Much of the world assumes that prayer is just a list of requests we give to God for things we want; however, Christianity reveres prayer as a special form of communication with a living God. We do ask for things, yes, but we also quietly listen. Prayer is so necessary to the Christian life that may come as a shock to some folks that I don’t pray anymore before I eat.
From the time I was a little girl, my parents had taught me to pray at mealtimes. The little rhyming prayer, which no doubt countless children have prayed, was simply: God is great. God is good. Let us thank Him for our food. Amen.

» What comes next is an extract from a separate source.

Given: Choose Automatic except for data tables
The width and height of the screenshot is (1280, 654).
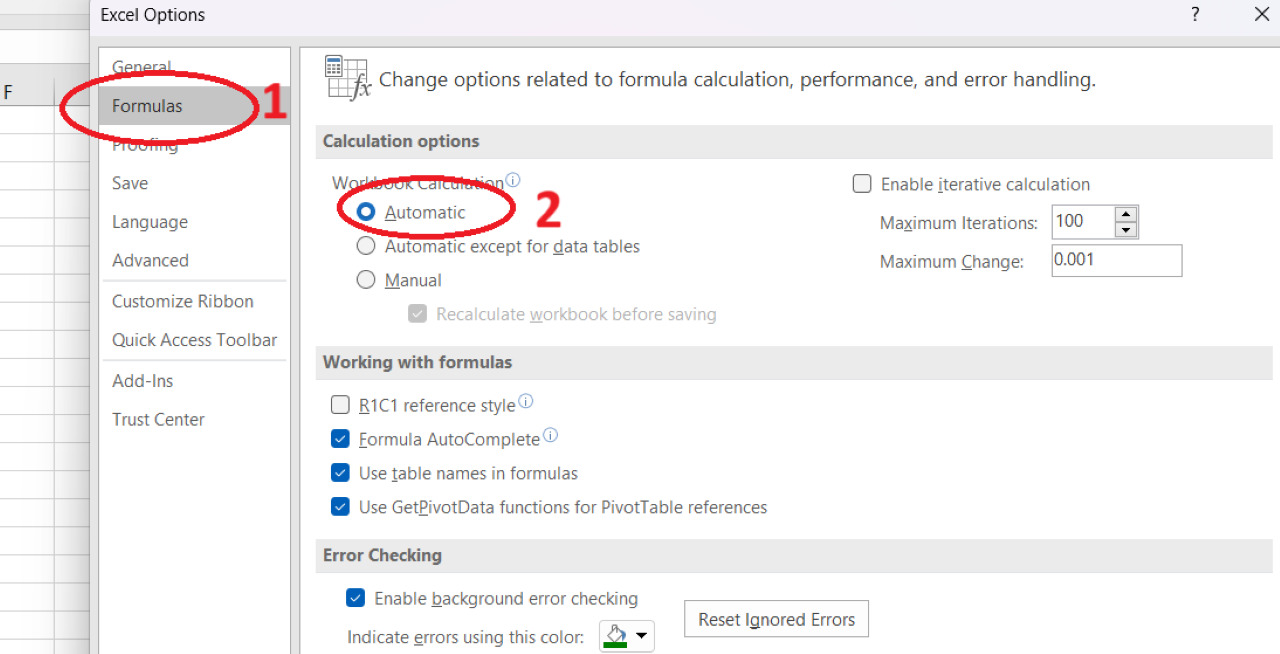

Well, it didn’t rhyme perfectly, but it did help me remember it better. It was also catchy enough that I’d really want to pray it before eating. Sometimes, at big family dinners, my cousins and I would gun for the chance to be the one to pray that prayer. Of course, during really special mealtimes, like Christmas, one of our parents would pray something that didn’t rhyme and that was definitely more grown-up-sounding and “godlike.”
Breakfast, lunch and dinner, my family would all join hands for someone to pray before we ate. It used to make me squirm a little if we did the hand holding thing in a public restaurant. (Actually, it still does a little bit. I don’t know what holding hands has to do with praying. I have never read a passage explaining how Jesus held hands with his disciples when they prayed together.) The sight of a tableful of people holding hands and bowing their heads certainly makes an impression on the server, however. We’d lift up our heads after a prayer, and a waitress would be standing there with a sheepish look on her face, holding a pot of coffee or a basket of rolls.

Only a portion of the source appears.